An inherent T cell-activating mRNA delivery platform for in vivo CAR T generation

The clinical success of CAR T cell therapy has underscored the need for scalable, non-invasive strategies for in vivo T cell engineering. Although mRNA delivery offers a promising alternative, current lipid-based vectors lack intrinsic T cell tropism and often rely on antibody conjugation, complicating manufacturing and raising safety concerns. Here we present an inherent T cell-activating polymer–lipid nanoparticle ( ERTLNPs ) that enable ligand-free, efficient mRNA transfection and activation of T cells in vivo . ERTLNPs , composed of p-toluenesulfonyl arginine (RT)-functionalized polyethylenimine (denoted as PEI-RT) and helper lipids, preferentially accumulate in the spleen following systemic administration. Without exogenous stimulation, ERTLNPs intrinsically activate T cells, triggering robust mRNA expression and proliferation. Mechanistically, ERTLNPs engage the PI3K/AKT/mTOR signaling axis to reprogram T cell metabolism, promoting expansion while restraining exhaustion. Systemic delivery of mRNA encoding fibroblast activation protein chimeric antigen receptor (mFAP CAR) via ERTLNPs leads to in situ generation of functional CAR T cells, which efficiently eliminate pathological fibroblasts in models of cancer and fibrosis, with minimal off-target effects. This ligand-free, metabolically reprogramming mRNA delivery platform provides a clinically translatable approach for in vivo CAR T cell generation and broadens the landscape of non-viral immunotherapeutic engineering.

=-=-=-=-=

**Brief**
Answer these questions from the abstract above:
(a) What is PEI-RT?
(b) In which organ do ERTLNPs preferentially accumulate after systemic administration?
(c) Which signaling axis do ERTLNPs engage to reprogram T cell metabolism?

**Data below**

=-=-=-=-=

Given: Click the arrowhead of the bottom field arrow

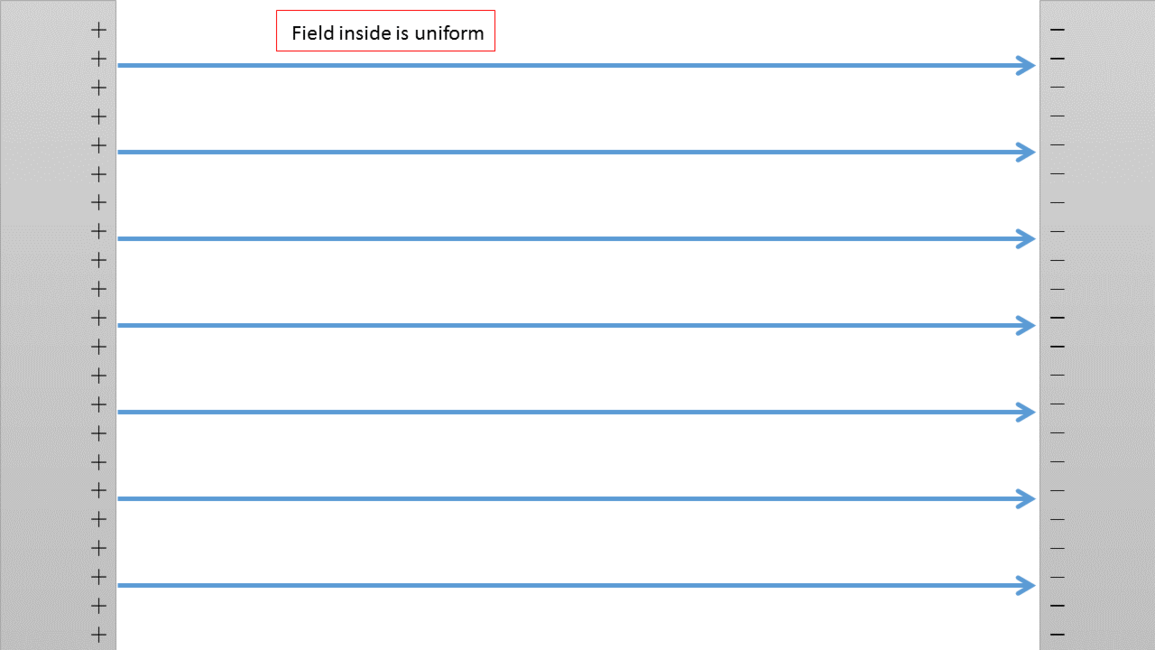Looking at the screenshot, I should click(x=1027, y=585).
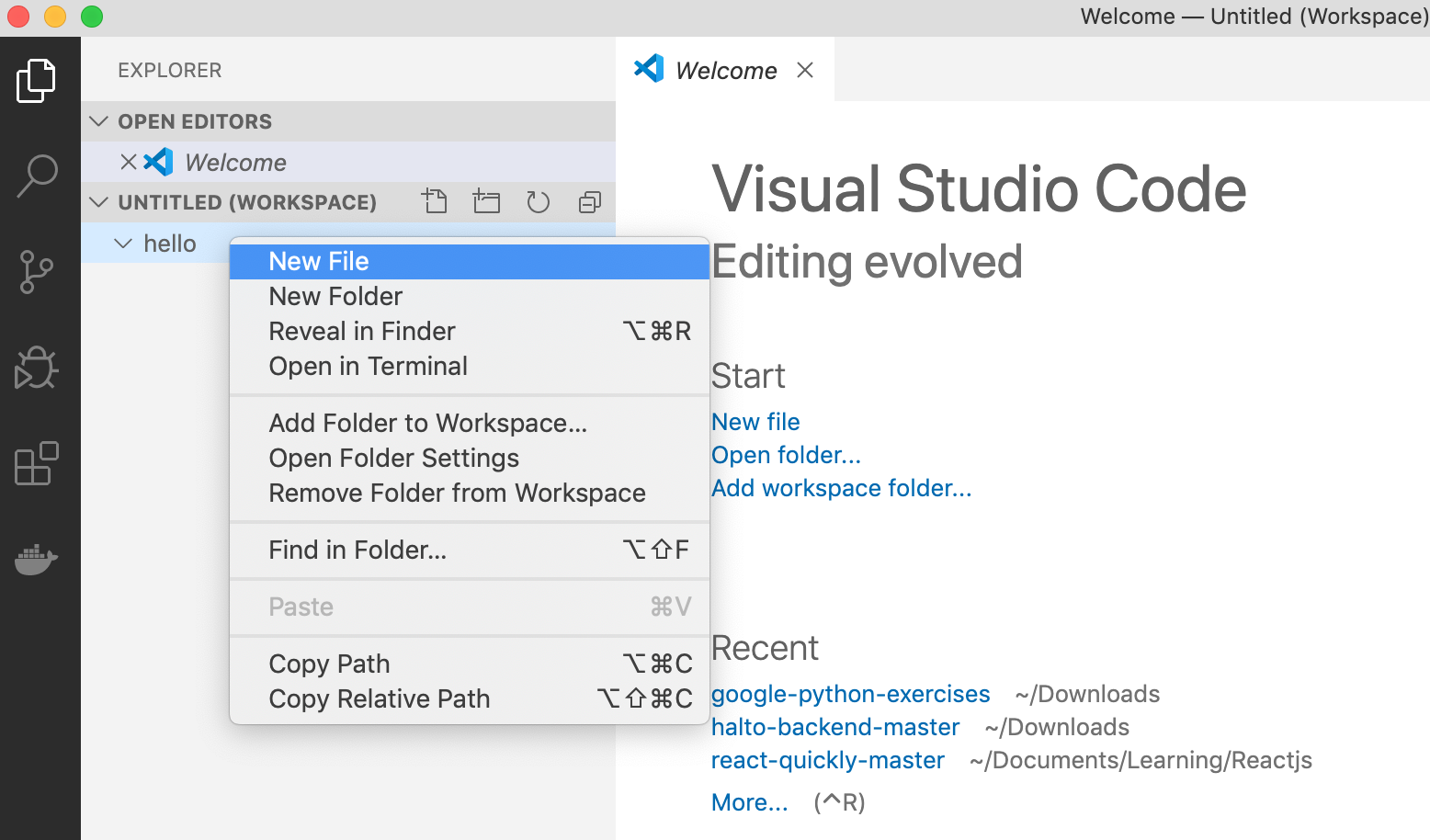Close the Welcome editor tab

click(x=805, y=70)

=-=-=-=-=

**Answer for the task**
(a) p-toluenesulfonyl arginine (RT)-functionalized polyethylenimine
(b) The spleen
(c) The PI3K/AKT/mTOR signaling axis